Entries for locating words and elements:
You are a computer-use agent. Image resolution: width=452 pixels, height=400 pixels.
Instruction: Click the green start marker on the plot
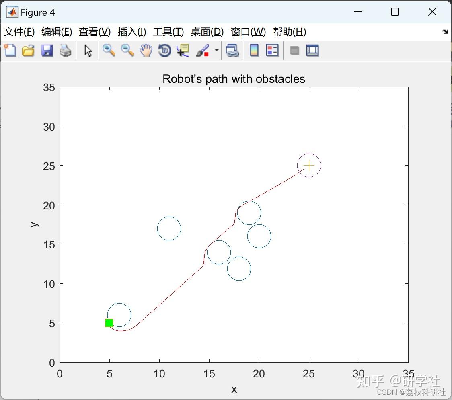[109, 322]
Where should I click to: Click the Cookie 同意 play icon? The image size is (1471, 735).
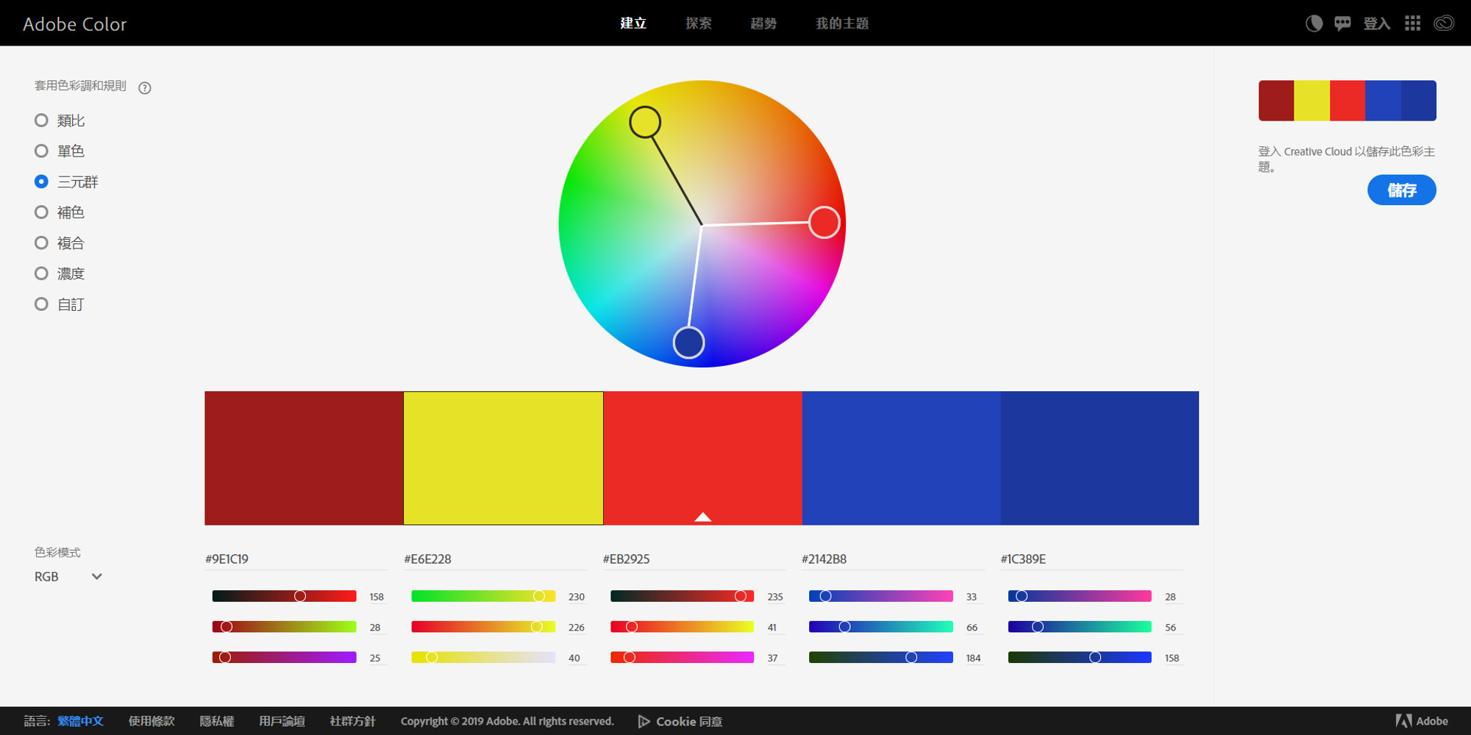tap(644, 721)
==
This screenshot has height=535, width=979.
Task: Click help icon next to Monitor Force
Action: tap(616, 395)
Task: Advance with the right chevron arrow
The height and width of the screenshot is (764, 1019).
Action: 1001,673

Problem to work on =>
Quote the lines of the records starting at the line containing "You are a computer-use" and ending at the line containing "tap(644, 721)", both included, and leave out the pictures.

Exercise result =>
You are a computer-use agent. Image resolution: width=452 pixels, height=400 pixels.
Instruction: Click the green start marker on the plot
[109, 322]
Where should I click to: Click the Cookie 同意 play icon? The image size is (1471, 735).
tap(644, 721)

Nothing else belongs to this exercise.